自殺既遂者の多くがなんらかの精神疾患を抱えているという事実は、裏を返せば自殺は「選択された死」ではなく「病死」であり、適切な治療によって防ぐことができるということを意味します。 またこちらは抑うつ症状を呈する患者が、はじめて受診した医療機関を表した図です(同 p.112 より)。


精神科や心療内科などの専門医にかかるケースが少ないことがわかります。
すなわち、自殺予防に関する知識の普及によって、より適切な治療を受けることが可能になることを意味します。 さて、円グラフがとりはらわれ、本書の欠点はすべて改善されました。
 
安心して、購入してください。
なにかあったときのために、一家に一冊。

Google Chart Tools について

今回の図は R の googleVis パッケージで描きましたが、Google Chart Tools ではプログラミングの知識がなくてもかんたんにインタラクティブなグラフを作成できます。

Google Chart Tools - スプレッドシート(表計算)で作成したグラフの公開 | プログラマーズ雑記帳

このようなグラフによってより正確な知識が広まるといいなあと思います。



R のコード:
############
cause = c("うつ病","薬物乱用 (アルコール含む) ",
          "統合失調症","パーソナリティ障害","器質精神障害",
          "他の精神障害","不安障害, 身体表現性障害","適応障害","その他","診断なし")
rate = c(.302,.176,.141,.130,.063,.041,.048,.023,.055,.02)
suicide <- data.frame("精神疾患" =cause,"割合"=rate)
###
library(googleVis)

bar1 <-gvisBarChart(suicide,
                    options=list(title="自殺者の精神疾患 (WHO, 2002年) ",
                                 vAxes="[{textPosition: 'out'}]",
                                 hAxes="[{format:'#,###%'}]",
                                 legend="none"))

p1 <- plot(bar1)
cat(bar1$html$chart,file="bar1.txt")
############
contact = c("内科","婦人科","脳外科","精神科","心療内科","耳鼻科","整形外科","その他")
rate2 = c(.64,.10,.08,.06,.04,.04,.03,.01)
length(contact)
first <- data.frame("初診" =contact,"割合"=rate2)

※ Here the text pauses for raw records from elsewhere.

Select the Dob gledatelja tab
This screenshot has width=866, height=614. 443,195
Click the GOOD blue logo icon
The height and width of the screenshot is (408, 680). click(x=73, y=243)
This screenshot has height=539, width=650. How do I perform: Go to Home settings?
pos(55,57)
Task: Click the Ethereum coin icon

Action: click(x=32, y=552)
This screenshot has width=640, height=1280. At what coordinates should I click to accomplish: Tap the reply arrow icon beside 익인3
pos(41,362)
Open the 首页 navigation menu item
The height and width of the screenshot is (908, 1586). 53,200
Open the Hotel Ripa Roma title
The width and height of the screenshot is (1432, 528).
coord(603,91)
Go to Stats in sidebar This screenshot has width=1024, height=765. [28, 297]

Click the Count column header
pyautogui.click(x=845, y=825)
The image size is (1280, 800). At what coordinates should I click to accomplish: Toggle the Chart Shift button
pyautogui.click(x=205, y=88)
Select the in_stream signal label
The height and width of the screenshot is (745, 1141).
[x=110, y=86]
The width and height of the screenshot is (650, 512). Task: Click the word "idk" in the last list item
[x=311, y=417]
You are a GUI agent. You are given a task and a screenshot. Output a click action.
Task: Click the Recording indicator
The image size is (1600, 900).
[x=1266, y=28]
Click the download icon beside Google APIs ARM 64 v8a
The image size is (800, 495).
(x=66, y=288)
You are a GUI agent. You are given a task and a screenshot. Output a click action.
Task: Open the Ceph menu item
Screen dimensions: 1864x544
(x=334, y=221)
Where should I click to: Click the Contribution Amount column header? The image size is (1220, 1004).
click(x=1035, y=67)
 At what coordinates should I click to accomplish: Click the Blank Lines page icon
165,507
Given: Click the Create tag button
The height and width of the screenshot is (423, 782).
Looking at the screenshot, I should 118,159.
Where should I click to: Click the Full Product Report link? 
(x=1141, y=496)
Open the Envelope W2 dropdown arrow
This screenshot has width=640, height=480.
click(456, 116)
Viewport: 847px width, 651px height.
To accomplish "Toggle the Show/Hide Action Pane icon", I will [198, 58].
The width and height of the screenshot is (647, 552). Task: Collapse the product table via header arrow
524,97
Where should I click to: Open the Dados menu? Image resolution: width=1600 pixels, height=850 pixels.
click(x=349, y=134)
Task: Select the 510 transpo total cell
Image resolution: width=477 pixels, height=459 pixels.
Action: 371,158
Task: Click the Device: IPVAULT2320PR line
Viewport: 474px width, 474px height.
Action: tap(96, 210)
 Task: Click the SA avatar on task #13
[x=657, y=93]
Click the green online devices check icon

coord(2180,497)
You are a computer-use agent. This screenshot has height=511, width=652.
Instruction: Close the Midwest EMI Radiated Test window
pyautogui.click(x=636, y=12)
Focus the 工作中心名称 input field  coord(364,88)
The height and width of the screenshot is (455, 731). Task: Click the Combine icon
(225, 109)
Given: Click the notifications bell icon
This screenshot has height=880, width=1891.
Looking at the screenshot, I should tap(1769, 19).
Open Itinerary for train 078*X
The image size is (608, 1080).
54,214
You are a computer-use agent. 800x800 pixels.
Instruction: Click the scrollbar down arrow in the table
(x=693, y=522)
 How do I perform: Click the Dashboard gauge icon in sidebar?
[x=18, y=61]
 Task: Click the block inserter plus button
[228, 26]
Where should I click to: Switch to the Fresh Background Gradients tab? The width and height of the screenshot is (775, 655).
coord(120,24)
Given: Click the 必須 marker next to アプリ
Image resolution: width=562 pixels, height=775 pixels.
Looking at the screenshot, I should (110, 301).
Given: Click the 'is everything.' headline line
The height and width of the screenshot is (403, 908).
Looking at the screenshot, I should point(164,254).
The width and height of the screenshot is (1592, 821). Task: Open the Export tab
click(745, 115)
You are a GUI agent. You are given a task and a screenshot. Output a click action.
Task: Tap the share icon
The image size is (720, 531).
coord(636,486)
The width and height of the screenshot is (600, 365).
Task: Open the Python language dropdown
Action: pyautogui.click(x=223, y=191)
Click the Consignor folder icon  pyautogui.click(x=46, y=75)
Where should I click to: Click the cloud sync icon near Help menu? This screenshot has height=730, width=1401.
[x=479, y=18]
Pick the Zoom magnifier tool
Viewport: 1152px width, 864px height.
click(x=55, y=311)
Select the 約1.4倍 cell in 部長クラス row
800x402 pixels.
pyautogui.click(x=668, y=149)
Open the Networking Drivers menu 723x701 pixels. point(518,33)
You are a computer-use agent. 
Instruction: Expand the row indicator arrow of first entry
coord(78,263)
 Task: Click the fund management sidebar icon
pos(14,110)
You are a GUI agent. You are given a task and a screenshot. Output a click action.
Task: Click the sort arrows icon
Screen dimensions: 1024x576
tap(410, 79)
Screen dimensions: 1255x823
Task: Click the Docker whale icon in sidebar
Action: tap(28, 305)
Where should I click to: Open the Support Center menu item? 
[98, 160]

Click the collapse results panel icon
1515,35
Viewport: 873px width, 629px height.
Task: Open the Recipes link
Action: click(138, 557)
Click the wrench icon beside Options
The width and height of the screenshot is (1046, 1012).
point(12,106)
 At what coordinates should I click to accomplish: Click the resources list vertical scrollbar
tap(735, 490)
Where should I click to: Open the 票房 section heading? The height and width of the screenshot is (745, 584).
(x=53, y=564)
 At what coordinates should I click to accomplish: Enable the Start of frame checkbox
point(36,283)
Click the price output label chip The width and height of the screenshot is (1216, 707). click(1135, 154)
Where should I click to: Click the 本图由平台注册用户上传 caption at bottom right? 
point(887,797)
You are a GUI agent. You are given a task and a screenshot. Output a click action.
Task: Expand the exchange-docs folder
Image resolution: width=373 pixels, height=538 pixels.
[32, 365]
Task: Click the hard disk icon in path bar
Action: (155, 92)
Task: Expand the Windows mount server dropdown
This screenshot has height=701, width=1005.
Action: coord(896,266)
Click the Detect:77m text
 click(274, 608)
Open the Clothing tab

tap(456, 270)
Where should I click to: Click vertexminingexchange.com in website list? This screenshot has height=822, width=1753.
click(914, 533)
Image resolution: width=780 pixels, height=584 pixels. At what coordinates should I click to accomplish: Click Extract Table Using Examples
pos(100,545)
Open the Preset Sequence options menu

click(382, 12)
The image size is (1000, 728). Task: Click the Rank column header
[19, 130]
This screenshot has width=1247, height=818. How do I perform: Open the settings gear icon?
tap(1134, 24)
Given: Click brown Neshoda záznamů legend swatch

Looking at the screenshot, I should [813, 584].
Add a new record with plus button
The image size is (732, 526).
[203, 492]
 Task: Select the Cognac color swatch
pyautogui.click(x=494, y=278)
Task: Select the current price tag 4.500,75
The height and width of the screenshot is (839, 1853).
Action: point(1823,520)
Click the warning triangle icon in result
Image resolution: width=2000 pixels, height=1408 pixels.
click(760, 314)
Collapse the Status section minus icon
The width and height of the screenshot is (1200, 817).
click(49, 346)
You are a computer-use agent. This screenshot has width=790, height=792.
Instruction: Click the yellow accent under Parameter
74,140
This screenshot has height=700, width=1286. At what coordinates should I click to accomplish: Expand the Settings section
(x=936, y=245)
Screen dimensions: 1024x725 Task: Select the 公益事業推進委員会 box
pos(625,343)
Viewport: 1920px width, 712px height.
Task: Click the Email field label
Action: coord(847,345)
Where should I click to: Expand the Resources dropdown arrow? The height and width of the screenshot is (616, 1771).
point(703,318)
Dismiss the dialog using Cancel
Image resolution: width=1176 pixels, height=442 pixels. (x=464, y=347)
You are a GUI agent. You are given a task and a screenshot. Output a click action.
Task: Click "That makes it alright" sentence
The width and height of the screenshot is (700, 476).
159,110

bar2 <-gvisBarChart(first,
                    options=list(title="抑うつ症状を呈する患者の初診診療科 (三木治, 2002年)",
                                 vAxes="[{textPosition: 'out'}]",
                                 hAxes="[{format:'#,###%'}]",
                                 legend="none"))

p2 <- plot(bar2)

cat(bar2$html$chart,file="bar2.txt")
############

関連エントリ

はてなに慣れてちゃうとブロガーは使いにくいなあ。でもはてなブログだと、上のグラフがつぶれちゃってうまく表示されなかったのよ。スタイルシートとかいじればいいのかもしれないけどよくわからない。